The truth is that in probing where the line of acceptable discourse is, Farage is also to some extent setting it. A sort of quantum politics is at work, where observation alters reality. Farage is a uniquely charismatic politician. He is the darling and, to some extent, a creature of the rightwing tabloids, and the Tory party follows his lead. He is widely credited with dragging our centre of gravity to the right. When he rows back on a decision, calculating that after all it is beyond the pale, we may very well believe him. When he holds the line, even in the face of backlash, we wonder if this actually reflects the views of a swathe of Britons, too.
It is, after all, hard to gauge what voters believe in their innermost hearts. Journalists and politicians tend to patch it together from polling – notoriously unreliable – past experience and guesswork. Those conclusions in turn have an effect on public beliefs.
What is acceptable? It often depends on what everyone thinks everyone else thinks is acceptable. An assumed new line, sketched out by edgy rightwing groups and unregulated new-media platforms, means we tolerate conversations we would not have had a decade ago. That suggests a troubling flexibility in our moral limits. Following an imaginary herd, what outrageous positions might we condone in three years’ time?

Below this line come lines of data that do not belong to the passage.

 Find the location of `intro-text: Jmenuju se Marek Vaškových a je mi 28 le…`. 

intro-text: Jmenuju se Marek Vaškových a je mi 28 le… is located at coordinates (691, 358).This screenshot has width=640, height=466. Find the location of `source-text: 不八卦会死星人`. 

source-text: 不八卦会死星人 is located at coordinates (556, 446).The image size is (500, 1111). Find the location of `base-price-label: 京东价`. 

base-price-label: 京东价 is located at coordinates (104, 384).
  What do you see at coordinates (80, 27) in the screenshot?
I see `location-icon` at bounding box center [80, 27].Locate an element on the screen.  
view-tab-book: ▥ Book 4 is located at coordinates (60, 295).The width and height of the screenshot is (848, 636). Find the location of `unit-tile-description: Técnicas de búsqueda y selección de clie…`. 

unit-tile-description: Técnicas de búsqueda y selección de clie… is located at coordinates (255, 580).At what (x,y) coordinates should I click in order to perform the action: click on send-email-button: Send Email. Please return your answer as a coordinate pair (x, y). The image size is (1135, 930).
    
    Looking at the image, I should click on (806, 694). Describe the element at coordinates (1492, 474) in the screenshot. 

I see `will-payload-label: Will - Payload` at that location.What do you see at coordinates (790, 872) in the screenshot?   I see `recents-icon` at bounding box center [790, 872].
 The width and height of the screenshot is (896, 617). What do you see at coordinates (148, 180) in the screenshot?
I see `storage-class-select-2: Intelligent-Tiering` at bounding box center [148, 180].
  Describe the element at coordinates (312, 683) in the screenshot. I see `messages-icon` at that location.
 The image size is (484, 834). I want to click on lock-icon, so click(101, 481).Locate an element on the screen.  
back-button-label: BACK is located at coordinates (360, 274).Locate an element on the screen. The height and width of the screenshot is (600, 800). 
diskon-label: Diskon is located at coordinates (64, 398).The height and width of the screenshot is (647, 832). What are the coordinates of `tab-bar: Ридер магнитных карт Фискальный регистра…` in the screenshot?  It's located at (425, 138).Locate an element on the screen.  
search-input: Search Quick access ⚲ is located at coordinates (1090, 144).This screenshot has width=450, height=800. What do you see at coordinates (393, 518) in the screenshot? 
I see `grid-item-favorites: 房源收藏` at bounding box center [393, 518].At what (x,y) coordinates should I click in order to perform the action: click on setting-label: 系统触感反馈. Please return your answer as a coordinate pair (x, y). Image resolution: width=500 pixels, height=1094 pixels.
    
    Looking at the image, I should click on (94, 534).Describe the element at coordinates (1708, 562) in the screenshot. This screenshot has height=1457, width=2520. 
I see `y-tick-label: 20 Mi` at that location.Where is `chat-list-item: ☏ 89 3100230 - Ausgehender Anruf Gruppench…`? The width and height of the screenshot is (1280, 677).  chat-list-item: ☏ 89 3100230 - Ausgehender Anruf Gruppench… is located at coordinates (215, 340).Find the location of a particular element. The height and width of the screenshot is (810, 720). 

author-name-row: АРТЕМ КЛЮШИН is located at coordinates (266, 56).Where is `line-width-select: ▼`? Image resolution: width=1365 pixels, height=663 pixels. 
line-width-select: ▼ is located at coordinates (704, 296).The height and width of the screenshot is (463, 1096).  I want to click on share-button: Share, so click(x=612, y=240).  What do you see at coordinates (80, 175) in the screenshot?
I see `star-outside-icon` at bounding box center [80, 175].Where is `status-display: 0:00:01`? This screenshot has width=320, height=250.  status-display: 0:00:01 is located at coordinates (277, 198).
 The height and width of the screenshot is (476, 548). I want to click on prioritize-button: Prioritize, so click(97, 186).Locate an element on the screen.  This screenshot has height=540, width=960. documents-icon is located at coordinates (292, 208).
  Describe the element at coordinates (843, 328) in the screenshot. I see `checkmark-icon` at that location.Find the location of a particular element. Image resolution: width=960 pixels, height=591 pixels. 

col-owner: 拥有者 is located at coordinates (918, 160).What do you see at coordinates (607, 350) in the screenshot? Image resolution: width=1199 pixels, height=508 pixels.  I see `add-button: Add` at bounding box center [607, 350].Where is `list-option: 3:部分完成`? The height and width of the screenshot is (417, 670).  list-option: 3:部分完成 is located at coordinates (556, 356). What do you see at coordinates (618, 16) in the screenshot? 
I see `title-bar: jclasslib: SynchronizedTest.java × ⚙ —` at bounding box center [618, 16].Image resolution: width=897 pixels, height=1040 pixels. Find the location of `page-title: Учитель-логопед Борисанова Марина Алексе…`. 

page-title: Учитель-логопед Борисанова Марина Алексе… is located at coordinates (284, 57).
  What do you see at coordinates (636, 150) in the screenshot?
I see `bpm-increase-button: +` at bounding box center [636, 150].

Tim Bale, professor of politics at Queen Mary, University of London, reckons Farage himself is not entirely cynical and has his own ethical limits. “He would draw the line at any sort of racism based on skin colour,” for example, says Bale. Some sort of perimeter does exist, at least until a “nastier successor” comes along. It will be cold comfort for most of us.
For politicians who want to fight Farage, meanwhile, Bale suggests emphasising his association to Donald Trump and Maga – who represent a position beyond the tolerance line of most British people. Byrne thinks an alternative vision, stressing fairness, is important. We could add that opponents might have a little more confidence asserting what the country will and will not stand for. Sometimes saying it makes it true.